Copy out the records between the line holding "Given: Close the Weather1 properties panel" and the line holding "Unlock the Texte_Groupe", inclusive, keeping each line the same.
↓
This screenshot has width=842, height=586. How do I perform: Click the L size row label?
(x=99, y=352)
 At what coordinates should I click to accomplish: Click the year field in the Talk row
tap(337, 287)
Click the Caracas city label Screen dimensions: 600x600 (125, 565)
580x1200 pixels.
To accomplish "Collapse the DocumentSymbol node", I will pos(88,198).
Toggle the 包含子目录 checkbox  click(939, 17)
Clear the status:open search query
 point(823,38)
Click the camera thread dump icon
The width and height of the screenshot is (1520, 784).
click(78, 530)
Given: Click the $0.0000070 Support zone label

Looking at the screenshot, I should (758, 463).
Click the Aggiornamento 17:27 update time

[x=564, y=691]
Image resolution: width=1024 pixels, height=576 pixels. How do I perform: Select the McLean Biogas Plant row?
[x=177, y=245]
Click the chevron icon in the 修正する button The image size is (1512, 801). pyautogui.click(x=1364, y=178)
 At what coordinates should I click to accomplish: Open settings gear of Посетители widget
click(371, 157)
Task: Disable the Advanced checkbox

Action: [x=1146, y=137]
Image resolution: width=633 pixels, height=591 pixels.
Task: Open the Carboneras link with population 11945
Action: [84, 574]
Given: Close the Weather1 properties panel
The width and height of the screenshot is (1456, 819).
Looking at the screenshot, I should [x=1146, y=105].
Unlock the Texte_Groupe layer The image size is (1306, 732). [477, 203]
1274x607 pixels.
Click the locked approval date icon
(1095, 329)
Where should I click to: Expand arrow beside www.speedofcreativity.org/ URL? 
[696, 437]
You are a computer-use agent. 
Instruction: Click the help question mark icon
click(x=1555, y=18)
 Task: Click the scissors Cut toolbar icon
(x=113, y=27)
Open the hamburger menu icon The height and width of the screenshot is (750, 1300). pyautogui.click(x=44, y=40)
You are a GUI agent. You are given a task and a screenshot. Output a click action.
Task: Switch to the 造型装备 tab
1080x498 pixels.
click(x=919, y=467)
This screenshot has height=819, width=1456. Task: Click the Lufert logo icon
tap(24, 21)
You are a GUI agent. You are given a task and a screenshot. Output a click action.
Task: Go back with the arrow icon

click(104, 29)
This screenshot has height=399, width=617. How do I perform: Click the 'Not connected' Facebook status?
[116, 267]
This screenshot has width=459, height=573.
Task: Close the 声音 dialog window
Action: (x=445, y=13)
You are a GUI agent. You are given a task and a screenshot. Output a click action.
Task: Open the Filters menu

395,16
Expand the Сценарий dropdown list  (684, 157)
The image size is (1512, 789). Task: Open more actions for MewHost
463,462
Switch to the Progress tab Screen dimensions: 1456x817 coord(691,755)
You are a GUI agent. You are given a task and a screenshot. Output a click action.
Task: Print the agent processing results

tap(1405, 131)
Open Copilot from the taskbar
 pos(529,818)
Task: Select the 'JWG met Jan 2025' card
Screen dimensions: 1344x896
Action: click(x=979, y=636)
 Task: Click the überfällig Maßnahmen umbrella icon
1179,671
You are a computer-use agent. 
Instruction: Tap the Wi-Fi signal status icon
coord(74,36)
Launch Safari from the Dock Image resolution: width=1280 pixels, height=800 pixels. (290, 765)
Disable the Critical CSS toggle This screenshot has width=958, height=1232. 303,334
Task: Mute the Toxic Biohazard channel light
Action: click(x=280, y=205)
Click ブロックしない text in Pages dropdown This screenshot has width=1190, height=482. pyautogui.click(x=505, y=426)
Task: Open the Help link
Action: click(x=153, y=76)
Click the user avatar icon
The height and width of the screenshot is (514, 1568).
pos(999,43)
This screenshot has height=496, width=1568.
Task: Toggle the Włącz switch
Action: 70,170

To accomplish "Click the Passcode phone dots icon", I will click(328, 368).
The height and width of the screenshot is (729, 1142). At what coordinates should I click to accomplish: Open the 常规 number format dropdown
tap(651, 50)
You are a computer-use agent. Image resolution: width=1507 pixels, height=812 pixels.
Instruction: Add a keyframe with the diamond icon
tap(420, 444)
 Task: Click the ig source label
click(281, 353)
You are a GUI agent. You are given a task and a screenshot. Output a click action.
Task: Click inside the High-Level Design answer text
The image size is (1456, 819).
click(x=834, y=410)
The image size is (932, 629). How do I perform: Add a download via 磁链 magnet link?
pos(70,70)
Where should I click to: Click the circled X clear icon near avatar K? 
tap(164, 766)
↑
• Task answer:
Given: Close the Weather1 properties panel
The width and height of the screenshot is (1456, 819).
Looking at the screenshot, I should [x=1146, y=105].
Unlock the Texte_Groupe layer The image size is (1306, 732). [477, 203]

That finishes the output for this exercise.